編集部 一方で、憲法9条に代表される「平和憲法」は、全く変える必要がないという声もあります。
三山氏 国民の大半が自衛隊の存在を認めているのに、なお、「違憲論」があります。憲法9条をどうするのか、議論することはよいことです。ただ、民進党の前身の民主党も党内調査会で9条を含めた改正内容をまとめたことがあるのですが、選挙が近づくと口にしなくなります。今は「安倍晋三内閣での改憲は反対」と唱えています。憲法改正を発議するのは、衆参両院であり、行政府ではないのですよ。議論の根底がズレているし、政局、選挙が絡んでいます。
これまで護憲派、改憲派ともに「違いを際立たせる」ことに注力してきました。そうではなく、「合意を追求する」ことから始めるべきだと思います。参議院の「総」選挙や、私学への助成などについて憲法を修正することに反論する人は少ないのではないでしょうか。
また、東日本大震災においても改めて浮き彫りになりましたが、緊急事態への対応ということについても現行の憲法のままでは対応できないことがあります。2011年の4月には統一地方選が迫っていましたが、この時は法律事項なので特例法によって東北3県の議員や首長の任期が延長されました。しかし、国会議員の場合、憲法45条(衆院)、46条(参院)によって任期が定められているため、特例法のような形で、法律が上位法規である憲法の規定を変更することはできません。この部分の改正の必要性は民進党の枝野幸男幹事長も認めていますよ。
解釈変更こそ憲法軽視
編集部 それでも、これまで解釈変更でやってきたんだから、これからもそれでよいと言えませんか?

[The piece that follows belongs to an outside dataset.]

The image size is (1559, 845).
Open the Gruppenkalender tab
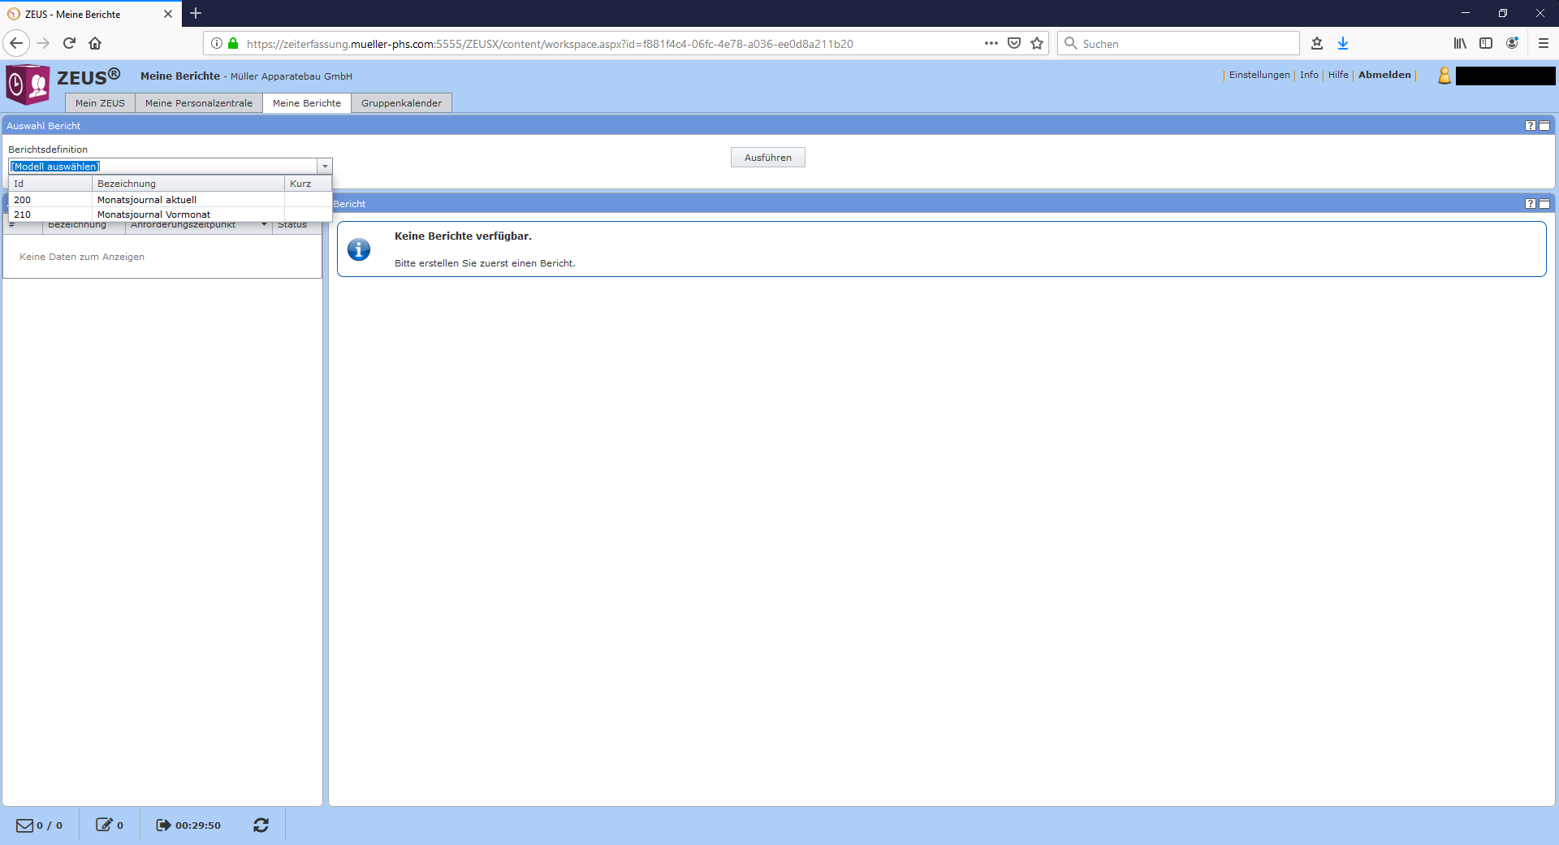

三山氏 それこそ憲法を額に入れて“飾り物”にする「憲法軽視、無視主義」で、立憲主義も法の支配も否定する危険な思想ですよ(笑)。憲法はあってもなくてもよい、解釈変更できるので「守らなくてもよい」ということになります。そのような事態を避けるためにも、「不都合であるから修正する」、「新しいニーズができたので追加する」と素直に考えればよいのではないのですか。
編集部 ありがとうございました。